Material supplied Block Start

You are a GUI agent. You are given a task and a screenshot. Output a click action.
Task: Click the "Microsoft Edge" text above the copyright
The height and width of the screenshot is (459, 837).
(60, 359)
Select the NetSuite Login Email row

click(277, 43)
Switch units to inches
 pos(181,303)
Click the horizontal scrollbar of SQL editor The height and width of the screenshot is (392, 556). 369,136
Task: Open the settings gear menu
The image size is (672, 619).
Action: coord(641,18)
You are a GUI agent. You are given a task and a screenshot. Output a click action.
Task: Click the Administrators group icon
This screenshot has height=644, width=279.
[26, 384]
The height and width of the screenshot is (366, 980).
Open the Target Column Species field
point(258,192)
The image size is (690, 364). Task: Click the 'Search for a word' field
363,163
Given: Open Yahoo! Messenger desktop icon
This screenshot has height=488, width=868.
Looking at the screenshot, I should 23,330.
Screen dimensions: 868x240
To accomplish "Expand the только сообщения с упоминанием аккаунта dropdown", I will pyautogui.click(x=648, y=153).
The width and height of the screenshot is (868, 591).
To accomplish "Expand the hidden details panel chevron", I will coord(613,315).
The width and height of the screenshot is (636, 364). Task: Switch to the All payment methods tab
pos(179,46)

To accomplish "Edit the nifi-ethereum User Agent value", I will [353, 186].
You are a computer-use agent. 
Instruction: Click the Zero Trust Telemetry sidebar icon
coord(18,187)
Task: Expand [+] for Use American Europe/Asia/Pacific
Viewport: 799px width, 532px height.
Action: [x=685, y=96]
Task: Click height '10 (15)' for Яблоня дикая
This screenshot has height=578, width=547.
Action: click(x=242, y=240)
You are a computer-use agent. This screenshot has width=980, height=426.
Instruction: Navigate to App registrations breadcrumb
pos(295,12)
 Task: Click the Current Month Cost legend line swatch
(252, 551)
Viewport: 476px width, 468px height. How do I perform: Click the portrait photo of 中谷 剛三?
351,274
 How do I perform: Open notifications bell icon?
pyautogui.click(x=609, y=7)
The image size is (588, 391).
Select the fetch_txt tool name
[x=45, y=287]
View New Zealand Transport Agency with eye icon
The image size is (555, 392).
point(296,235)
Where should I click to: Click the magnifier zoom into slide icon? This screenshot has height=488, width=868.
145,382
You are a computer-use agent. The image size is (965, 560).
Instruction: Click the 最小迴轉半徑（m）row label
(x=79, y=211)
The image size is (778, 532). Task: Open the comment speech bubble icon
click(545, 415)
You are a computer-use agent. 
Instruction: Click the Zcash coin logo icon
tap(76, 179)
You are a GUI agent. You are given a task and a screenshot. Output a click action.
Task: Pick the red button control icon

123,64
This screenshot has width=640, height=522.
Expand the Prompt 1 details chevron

Material supplied Block End

About this task
Taking the line containing "The image size is (588, 391)." as the first, please return it and every line after it through the end of the entries, exactly and only those.

Task answer
The image size is (588, 391).
Select the fetch_txt tool name
[x=45, y=287]
View New Zealand Transport Agency with eye icon
The image size is (555, 392).
point(296,235)
Where should I click to: Click the magnifier zoom into slide icon? This screenshot has height=488, width=868.
145,382
You are a computer-use agent. The image size is (965, 560).
Instruction: Click the 最小迴轉半徑（m）row label
(x=79, y=211)
The image size is (778, 532). Task: Open the comment speech bubble icon
click(545, 415)
You are a computer-use agent. 
Instruction: Click the Zcash coin logo icon
tap(76, 179)
You are a GUI agent. You are given a task and a screenshot. Output a click action.
Task: Pick the red button control icon

123,64
This screenshot has width=640, height=522.
Expand the Prompt 1 details chevron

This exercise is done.